Monitoring and improving outcomes
The feedback reviewed from patients via GFOC (Give feedback on care), feedback sent to the practice and the GP patient survey was mixed. However it was evident that this feedback was monitored and the practice was able to demonstrate that it was used to improve outcomes for patients. For example where patient experience was negative around appointments, the practice had implemented a quality improvement project. Where feedback was negative about care or members of staff, this was discussed and brought to the attention of the relevant staff involved. We saw that action was taken to make improvements around training and/or support in making decisions to ensure that patients were not negatively affected in the future.
Whilst on site we sat and spoke with staff who were all very positive about the practice. We observed the way reception staff dealt with people whilst on site. They were all passionate about their roles and wanted to do a good job. A lot of work had been done recently to improve the way reception worked. A lot of new staff had been brought in and the practice was utilising experienced staff to help and induct the new staff. There was a Quality Improvement Plan to improve the way reception and administration were working with patients and to improve the quality of the service patients were receiving. The practice demonstrated through positive feedback from patients since July 2023 and after about the changes that had been made. On site we saw further changes that were being implemented but they had not yet been embedded and some staff were initially unhappy about the changes being made.

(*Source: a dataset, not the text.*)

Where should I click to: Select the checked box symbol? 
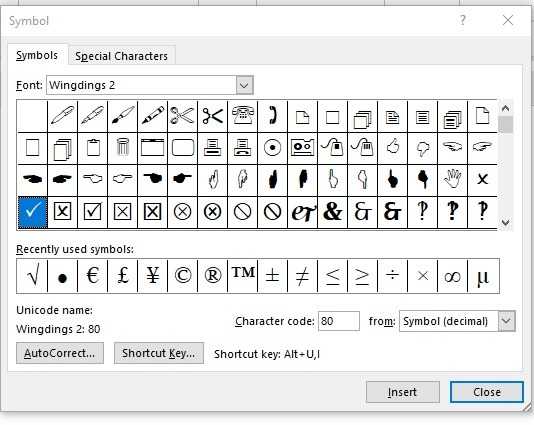pos(93,212)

The practice had a comprehensive programme of quality improvement and we saw on site and through evidence sent to us that they used that information about care and treatment to make improvements. The provider demonstrated regular monthly clinical audits such as medicine reviews, drug monitoring, MHRA alerts, quality improvement projects and training and support for staff. There were policies, procedures and protocols in place to support clinical audit and all clinical staff underwent the appraisal and revalidation process. There was a process for all non-clinical staff to be appraised on an annual basis. There was also a process for staff to attend national and local target training annually where best practice was shared and brought back inhouse to be shared across all sites. Clinicians received Hot Topics, followed NICE guidelines and had medicines updates. We saw that patients were discussed at clinical and GSF meetings and we saw that actions were taken to improve outcomes.
There was evidence of improved outcomes for specific groups, such as older people, homeless people, and people with long term conditions. We saw evidence that learning had improved for example through feedback received from patients and staff, where we saw they had taken action. There was also evidence that their prescribing data was good and they made changes when identified. The GP searches identified only 18 patients that required some form of action taken to improve. Each patient record was reviewed by the lead GP for the practice and some form of action was taken immediately following our feedback.
Consent to care and treatment
We did not look at Consent to care and treatment during this assessment. The score for this quality statement is based on the previous rating for Effective.